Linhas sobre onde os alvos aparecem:
::::
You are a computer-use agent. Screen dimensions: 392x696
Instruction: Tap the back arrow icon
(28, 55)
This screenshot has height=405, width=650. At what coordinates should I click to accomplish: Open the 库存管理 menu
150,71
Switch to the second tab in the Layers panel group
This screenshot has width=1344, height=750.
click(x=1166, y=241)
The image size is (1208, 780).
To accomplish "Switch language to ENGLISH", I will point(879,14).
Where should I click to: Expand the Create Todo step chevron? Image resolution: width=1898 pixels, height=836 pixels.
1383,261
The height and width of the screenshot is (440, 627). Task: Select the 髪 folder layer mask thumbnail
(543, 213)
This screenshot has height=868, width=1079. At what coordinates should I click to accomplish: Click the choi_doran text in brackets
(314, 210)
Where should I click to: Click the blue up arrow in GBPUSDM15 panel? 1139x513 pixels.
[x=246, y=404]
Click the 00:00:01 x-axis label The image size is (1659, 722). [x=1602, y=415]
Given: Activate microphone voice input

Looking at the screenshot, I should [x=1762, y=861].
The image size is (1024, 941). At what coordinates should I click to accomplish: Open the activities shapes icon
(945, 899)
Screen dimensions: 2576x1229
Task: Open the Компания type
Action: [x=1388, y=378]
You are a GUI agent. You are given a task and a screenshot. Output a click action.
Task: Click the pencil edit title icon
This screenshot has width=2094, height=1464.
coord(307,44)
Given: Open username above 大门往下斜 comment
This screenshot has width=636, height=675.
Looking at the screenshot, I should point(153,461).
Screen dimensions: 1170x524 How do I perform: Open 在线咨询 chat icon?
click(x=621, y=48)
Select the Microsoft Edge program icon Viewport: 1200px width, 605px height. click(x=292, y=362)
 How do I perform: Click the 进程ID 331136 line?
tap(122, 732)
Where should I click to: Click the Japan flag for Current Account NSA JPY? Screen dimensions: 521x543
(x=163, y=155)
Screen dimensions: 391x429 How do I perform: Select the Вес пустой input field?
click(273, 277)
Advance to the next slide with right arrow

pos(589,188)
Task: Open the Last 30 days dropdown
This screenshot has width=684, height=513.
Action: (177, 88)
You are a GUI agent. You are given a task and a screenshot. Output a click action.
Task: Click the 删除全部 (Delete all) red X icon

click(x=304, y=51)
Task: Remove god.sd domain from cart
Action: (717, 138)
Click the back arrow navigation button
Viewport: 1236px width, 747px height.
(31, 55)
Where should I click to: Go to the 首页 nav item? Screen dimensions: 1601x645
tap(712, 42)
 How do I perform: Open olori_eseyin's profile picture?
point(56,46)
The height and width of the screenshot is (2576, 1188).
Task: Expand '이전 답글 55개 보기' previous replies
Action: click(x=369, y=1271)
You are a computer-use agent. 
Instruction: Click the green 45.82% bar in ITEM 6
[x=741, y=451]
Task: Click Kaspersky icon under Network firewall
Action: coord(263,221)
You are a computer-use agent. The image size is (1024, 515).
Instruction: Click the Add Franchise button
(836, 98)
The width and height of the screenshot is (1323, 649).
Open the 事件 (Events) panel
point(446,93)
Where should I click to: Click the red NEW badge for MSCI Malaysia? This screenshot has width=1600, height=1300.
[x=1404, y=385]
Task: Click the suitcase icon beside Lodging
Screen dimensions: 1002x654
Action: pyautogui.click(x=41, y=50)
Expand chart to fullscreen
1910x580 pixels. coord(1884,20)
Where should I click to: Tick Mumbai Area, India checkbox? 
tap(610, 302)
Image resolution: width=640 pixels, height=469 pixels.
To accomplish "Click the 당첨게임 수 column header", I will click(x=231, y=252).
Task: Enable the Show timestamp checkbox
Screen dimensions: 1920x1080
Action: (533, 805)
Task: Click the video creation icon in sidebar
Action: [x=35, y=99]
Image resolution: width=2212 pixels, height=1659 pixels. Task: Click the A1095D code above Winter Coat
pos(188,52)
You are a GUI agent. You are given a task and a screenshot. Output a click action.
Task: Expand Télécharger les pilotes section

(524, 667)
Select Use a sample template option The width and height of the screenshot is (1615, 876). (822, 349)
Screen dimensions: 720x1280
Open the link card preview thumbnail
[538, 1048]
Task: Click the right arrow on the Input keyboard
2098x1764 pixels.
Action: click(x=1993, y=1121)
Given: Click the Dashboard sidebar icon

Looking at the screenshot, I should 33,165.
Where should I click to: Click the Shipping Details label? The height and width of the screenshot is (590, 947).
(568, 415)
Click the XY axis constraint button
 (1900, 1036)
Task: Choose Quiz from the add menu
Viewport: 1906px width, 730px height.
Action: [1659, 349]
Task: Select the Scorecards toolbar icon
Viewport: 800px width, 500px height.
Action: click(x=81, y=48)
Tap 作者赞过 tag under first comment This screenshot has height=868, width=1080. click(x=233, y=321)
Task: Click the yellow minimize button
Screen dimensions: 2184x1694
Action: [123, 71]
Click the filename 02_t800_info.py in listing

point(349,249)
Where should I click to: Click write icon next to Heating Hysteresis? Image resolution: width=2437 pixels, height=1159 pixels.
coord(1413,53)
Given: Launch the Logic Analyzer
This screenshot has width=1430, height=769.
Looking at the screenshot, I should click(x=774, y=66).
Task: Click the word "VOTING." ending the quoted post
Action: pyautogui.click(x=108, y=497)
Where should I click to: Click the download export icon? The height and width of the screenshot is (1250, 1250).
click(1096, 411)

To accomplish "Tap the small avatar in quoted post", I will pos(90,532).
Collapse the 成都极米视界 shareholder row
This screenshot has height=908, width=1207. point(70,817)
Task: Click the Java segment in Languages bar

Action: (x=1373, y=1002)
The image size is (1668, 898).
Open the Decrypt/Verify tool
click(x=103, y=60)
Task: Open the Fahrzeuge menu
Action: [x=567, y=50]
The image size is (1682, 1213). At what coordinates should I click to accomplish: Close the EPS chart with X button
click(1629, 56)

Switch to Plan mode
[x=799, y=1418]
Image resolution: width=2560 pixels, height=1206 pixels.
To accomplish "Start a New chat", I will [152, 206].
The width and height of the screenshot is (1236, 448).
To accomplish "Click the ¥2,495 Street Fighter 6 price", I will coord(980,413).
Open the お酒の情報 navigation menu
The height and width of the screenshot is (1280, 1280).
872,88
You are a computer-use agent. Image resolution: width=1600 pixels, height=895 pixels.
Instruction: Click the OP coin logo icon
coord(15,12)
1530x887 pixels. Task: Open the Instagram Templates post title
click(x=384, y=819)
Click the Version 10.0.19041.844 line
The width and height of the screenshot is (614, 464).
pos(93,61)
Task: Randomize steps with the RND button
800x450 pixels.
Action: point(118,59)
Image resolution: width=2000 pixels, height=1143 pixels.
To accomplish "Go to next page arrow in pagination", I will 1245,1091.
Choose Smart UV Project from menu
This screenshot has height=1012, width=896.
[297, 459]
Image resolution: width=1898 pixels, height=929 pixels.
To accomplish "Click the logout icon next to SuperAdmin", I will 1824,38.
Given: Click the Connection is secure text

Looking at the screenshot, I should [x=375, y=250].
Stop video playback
::::
- SEU OBJETIVO -
Poderia converter todas as linhas da listagem acima em uma lista numerada, omitindo as linhas em branco?

- SOLUÇÃO DA TAREFA -
1. You are a computer-use agent. Screen dimensions: 392x696
2. Instruction: Tap the back arrow icon
3. (28, 55)
4. This screenshot has height=405, width=650. At what coordinates should I click to accomplish: Open the 库存管理 menu
5. 150,71
6. Switch to the second tab in the Layers panel group
7. This screenshot has width=1344, height=750.
8. click(x=1166, y=241)
9. The image size is (1208, 780).
10. To accomplish "Switch language to ENGLISH", I will point(879,14).
11. Where should I click to: Expand the Create Todo step chevron? Image resolution: width=1898 pixels, height=836 pixels.
12. 1383,261
13. The height and width of the screenshot is (440, 627). Task: Select the 髪 folder layer mask thumbnail
14. (543, 213)
15. This screenshot has height=868, width=1079. At what coordinates should I click to accomplish: Click the choi_doran text in brackets
16. (314, 210)
17. Where should I click to: Click the blue up arrow in GBPUSDM15 panel? 1139x513 pixels.
18. [x=246, y=404]
19. Click the 00:00:01 x-axis label The image size is (1659, 722). [x=1602, y=415]
20. Given: Activate microphone voice input
21. Looking at the screenshot, I should [x=1762, y=861].
22. The image size is (1024, 941). At what coordinates should I click to accomplish: Open the activities shapes icon
23. (945, 899)
24. Screen dimensions: 2576x1229
25. Task: Open the Компания type
26. Action: [x=1388, y=378]
27. You are a GUI agent. You are given a task and a screenshot. Output a click action.
28. Task: Click the pencil edit title icon
29. This screenshot has width=2094, height=1464.
30. coord(307,44)
31. Given: Open username above 大门往下斜 comment
32. This screenshot has width=636, height=675.
33. Looking at the screenshot, I should point(153,461).
34. Screen dimensions: 1170x524 How do I perform: Open 在线咨询 chat icon?
35. click(x=621, y=48)
36. Select the Microsoft Edge program icon Viewport: 1200px width, 605px height. click(x=292, y=362)
37.  How do I perform: Click the 进程ID 331136 line?
38. tap(122, 732)
39. Where should I click to: Click the Japan flag for Current Account NSA JPY? Screen dimensions: 521x543
40. (x=163, y=155)
41. Screen dimensions: 391x429 How do I perform: Select the Вес пустой input field?
42. click(273, 277)
43. Advance to the next slide with right arrow
44. pos(589,188)
45. Task: Open the Last 30 days dropdown
46. This screenshot has width=684, height=513.
47. Action: (177, 88)
48. You are a GUI agent. You are given a task and a screenshot. Output a click action.
49. Task: Click the 删除全部 (Delete all) red X icon
50. click(x=304, y=51)
51. Task: Remove god.sd domain from cart
52. Action: (717, 138)
53. Click the back arrow navigation button
54. Viewport: 1236px width, 747px height.
55. (31, 55)
56. Where should I click to: Go to the 首页 nav item? Screen dimensions: 1601x645
57. tap(712, 42)
58.  How do I perform: Open olori_eseyin's profile picture?
59. point(56,46)
60. The height and width of the screenshot is (2576, 1188).
61. Task: Expand '이전 답글 55개 보기' previous replies
62. Action: click(x=369, y=1271)
63. You are a computer-use agent. 
64. Instruction: Click the green 45.82% bar in ITEM 6
65. [x=741, y=451]
66. Task: Click Kaspersky icon under Network firewall
67. Action: coord(263,221)
68. You are a computer-use agent. The image size is (1024, 515).
69. Instruction: Click the Add Franchise button
70. (836, 98)
71. The width and height of the screenshot is (1323, 649).
72. Open the 事件 (Events) panel
73. point(446,93)
74. Where should I click to: Click the red NEW badge for MSCI Malaysia? This screenshot has width=1600, height=1300.
75. [x=1404, y=385]
76. Task: Click the suitcase icon beside Lodging
77. Screen dimensions: 1002x654
78. Action: pyautogui.click(x=41, y=50)
79. Expand chart to fullscreen
80. 1910x580 pixels. coord(1884,20)
81. Where should I click to: Tick Mumbai Area, India checkbox? 
82. tap(610, 302)
83. Image resolution: width=640 pixels, height=469 pixels.
84. To accomplish "Click the 당첨게임 수 column header", I will click(x=231, y=252).
85. Task: Enable the Show timestamp checkbox
86. Screen dimensions: 1920x1080
87. Action: (533, 805)
88. Task: Click the video creation icon in sidebar
89. Action: [x=35, y=99]
90. Image resolution: width=2212 pixels, height=1659 pixels. Task: Click the A1095D code above Winter Coat
91. pos(188,52)
92. You are a GUI agent. You are given a task and a screenshot. Output a click action.
93. Task: Expand Télécharger les pilotes section
94. (524, 667)
95. Select Use a sample template option The width and height of the screenshot is (1615, 876). (822, 349)
96. Screen dimensions: 720x1280
97. Open the link card preview thumbnail
98. [538, 1048]
99. Task: Click the right arrow on the Input keyboard
100. 2098x1764 pixels.
101. Action: click(x=1993, y=1121)
102. Given: Click the Dashboard sidebar icon
103. Looking at the screenshot, I should 33,165.
104. Where should I click to: Click the Shipping Details label? The height and width of the screenshot is (590, 947).
105. (568, 415)
106. Click the XY axis constraint button
107.  (1900, 1036)
108. Task: Choose Quiz from the add menu
109. Viewport: 1906px width, 730px height.
110. Action: [1659, 349]
111. Task: Select the Scorecards toolbar icon
112. Viewport: 800px width, 500px height.
113. Action: click(x=81, y=48)
114. Tap 作者赞过 tag under first comment This screenshot has height=868, width=1080. click(x=233, y=321)
115. Task: Click the yellow minimize button
116. Screen dimensions: 2184x1694
117. Action: [123, 71]
118. Click the filename 02_t800_info.py in listing
119. point(349,249)
120. Where should I click to: Click write icon next to Heating Hysteresis? Image resolution: width=2437 pixels, height=1159 pixels.
121. coord(1413,53)
122. Given: Launch the Logic Analyzer
123. This screenshot has width=1430, height=769.
124. Looking at the screenshot, I should click(x=774, y=66).
125. Task: Click the word "VOTING." ending the quoted post
126. Action: pyautogui.click(x=108, y=497)
127. Where should I click to: Click the download export icon? The height and width of the screenshot is (1250, 1250).
128. click(1096, 411)
129. To accomplish "Tap the small avatar in quoted post", I will pos(90,532).
130. Collapse the 成都极米视界 shareholder row
131. This screenshot has height=908, width=1207. point(70,817)
132. Task: Click the Java segment in Languages bar
133. Action: (x=1373, y=1002)
134. The image size is (1668, 898).
135. Open the Decrypt/Verify tool
136. click(x=103, y=60)
137. Task: Open the Fahrzeuge menu
138. Action: [x=567, y=50]
139. The image size is (1682, 1213). At what coordinates should I click to accomplish: Close the EPS chart with X button
140. click(1629, 56)
141. Switch to Plan mode
142. [x=799, y=1418]
143. Image resolution: width=2560 pixels, height=1206 pixels.
144. To accomplish "Start a New chat", I will [152, 206].
145. The width and height of the screenshot is (1236, 448).
146. To accomplish "Click the ¥2,495 Street Fighter 6 price", I will coord(980,413).
147. Open the お酒の情報 navigation menu
148. The height and width of the screenshot is (1280, 1280).
149. 872,88
150. You are a computer-use agent. Image resolution: width=1600 pixels, height=895 pixels.
151. Instruction: Click the OP coin logo icon
152. coord(15,12)
153. 1530x887 pixels. Task: Open the Instagram Templates post title
154. click(x=384, y=819)
155. Click the Version 10.0.19041.844 line
156. The width and height of the screenshot is (614, 464).
157. pos(93,61)
158. Task: Randomize steps with the RND button
159. 800x450 pixels.
160. Action: point(118,59)
161. Image resolution: width=2000 pixels, height=1143 pixels.
162. To accomplish "Go to next page arrow in pagination", I will 1245,1091.
163. Choose Smart UV Project from menu
164. This screenshot has height=1012, width=896.
165. [297, 459]
166. Image resolution: width=1898 pixels, height=929 pixels.
167. To accomplish "Click the logout icon next to SuperAdmin", I will 1824,38.
168. Given: Click the Connection is secure text
169. Looking at the screenshot, I should [x=375, y=250].
170. Stop video playback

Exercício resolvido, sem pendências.